■ PROBLEM
Please copy, with no changes, the part of the lines that opens with the line containing "Given: Click the green" and closes with the line containing "[x=657, y=633]", including both of those lines.
+++ RECORDED DATA +++
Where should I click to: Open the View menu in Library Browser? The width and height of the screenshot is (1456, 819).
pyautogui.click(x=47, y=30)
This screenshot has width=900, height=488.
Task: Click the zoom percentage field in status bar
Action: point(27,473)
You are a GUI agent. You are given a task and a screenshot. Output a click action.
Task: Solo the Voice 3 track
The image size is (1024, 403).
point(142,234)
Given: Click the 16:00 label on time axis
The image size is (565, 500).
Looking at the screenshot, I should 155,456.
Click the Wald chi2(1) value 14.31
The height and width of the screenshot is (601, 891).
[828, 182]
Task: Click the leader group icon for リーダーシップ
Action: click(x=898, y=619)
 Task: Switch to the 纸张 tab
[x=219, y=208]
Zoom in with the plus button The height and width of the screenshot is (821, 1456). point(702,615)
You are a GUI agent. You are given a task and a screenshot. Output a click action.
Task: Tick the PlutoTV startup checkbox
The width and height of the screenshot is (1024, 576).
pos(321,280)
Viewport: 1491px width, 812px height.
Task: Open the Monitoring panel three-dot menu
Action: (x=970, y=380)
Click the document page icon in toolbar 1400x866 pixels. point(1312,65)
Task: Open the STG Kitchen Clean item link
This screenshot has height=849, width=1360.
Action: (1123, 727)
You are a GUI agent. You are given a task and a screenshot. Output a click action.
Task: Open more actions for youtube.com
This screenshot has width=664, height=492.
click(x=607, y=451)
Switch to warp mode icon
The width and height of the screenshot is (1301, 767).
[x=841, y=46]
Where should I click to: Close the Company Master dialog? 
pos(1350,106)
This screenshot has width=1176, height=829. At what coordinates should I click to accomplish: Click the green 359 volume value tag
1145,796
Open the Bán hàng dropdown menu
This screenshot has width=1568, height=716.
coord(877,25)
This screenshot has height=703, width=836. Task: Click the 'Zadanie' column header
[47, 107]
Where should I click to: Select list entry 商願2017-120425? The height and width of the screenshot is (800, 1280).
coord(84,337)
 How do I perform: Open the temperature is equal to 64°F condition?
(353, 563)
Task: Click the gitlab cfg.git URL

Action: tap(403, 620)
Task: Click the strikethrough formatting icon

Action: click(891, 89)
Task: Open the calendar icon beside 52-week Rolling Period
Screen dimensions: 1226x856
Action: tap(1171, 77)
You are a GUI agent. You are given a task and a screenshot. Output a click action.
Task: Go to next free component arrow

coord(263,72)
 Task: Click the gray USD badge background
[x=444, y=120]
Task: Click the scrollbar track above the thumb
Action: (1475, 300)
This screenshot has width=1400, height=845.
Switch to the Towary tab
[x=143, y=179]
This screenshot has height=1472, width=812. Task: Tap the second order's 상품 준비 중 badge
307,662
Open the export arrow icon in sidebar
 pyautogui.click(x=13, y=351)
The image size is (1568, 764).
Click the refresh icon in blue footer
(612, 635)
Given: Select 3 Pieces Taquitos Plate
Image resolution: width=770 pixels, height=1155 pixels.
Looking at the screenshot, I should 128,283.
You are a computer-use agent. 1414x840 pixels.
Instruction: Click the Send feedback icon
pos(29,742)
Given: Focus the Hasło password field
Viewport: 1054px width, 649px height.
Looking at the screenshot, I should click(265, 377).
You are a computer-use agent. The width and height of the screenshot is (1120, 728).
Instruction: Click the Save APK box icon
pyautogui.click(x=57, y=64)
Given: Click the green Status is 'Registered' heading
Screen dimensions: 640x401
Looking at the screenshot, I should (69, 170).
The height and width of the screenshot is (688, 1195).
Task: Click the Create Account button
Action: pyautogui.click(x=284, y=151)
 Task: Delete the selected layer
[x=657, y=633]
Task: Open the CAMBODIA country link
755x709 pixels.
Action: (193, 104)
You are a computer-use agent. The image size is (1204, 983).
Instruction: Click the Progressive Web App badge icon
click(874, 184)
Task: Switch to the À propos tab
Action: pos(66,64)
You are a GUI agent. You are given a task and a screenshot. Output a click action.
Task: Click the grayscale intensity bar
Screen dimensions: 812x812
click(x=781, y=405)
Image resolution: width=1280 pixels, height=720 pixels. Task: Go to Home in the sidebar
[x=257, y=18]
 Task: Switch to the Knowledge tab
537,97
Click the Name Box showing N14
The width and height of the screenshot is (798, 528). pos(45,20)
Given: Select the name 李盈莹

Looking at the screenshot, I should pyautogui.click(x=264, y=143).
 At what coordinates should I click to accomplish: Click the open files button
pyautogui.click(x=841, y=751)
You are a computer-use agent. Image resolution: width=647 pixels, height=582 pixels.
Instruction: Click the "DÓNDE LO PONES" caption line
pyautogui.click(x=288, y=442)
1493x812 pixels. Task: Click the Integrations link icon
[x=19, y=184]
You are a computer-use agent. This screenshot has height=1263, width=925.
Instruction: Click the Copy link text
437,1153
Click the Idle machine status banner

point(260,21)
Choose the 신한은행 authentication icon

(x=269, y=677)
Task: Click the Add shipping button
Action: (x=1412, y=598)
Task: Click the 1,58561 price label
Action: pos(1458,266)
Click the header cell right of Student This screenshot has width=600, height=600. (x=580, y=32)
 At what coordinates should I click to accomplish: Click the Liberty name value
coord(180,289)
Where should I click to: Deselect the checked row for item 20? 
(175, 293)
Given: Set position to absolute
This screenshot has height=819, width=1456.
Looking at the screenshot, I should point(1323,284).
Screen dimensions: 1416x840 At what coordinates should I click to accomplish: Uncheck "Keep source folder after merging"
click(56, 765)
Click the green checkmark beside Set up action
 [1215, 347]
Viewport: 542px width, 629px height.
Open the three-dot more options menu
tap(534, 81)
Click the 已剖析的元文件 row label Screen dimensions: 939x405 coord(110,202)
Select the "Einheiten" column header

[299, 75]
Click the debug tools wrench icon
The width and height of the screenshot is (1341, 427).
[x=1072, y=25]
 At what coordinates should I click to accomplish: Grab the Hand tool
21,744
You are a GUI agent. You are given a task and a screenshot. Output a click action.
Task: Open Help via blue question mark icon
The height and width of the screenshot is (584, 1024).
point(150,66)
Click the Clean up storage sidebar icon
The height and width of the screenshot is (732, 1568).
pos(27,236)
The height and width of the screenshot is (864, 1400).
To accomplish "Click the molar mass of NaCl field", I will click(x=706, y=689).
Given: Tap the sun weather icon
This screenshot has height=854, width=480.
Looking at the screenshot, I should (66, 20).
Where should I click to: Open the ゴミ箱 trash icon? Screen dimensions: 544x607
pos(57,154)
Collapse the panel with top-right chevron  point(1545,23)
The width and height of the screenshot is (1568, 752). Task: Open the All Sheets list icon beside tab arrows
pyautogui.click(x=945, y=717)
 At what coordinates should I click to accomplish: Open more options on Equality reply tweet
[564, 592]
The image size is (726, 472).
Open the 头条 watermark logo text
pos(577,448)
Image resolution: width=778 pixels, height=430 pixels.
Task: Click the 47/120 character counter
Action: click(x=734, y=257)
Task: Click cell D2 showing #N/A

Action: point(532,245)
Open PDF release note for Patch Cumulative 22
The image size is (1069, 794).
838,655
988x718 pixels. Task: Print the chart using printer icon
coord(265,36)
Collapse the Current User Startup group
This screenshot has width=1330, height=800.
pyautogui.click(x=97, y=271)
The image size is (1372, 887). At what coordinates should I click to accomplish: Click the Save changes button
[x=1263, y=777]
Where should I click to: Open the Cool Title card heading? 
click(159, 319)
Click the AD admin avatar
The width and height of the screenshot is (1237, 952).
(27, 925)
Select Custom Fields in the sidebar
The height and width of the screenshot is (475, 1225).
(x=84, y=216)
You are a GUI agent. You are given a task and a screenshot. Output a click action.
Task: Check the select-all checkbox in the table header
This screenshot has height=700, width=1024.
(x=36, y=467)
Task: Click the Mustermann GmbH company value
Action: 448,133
+++
■ CORRECT RESPONSE
Given: Click the green Status is 'Registered' heading
Screen dimensions: 640x401
Looking at the screenshot, I should (69, 170).
The height and width of the screenshot is (688, 1195).
Task: Click the Create Account button
Action: pyautogui.click(x=284, y=151)
 Task: Delete the selected layer
[x=657, y=633]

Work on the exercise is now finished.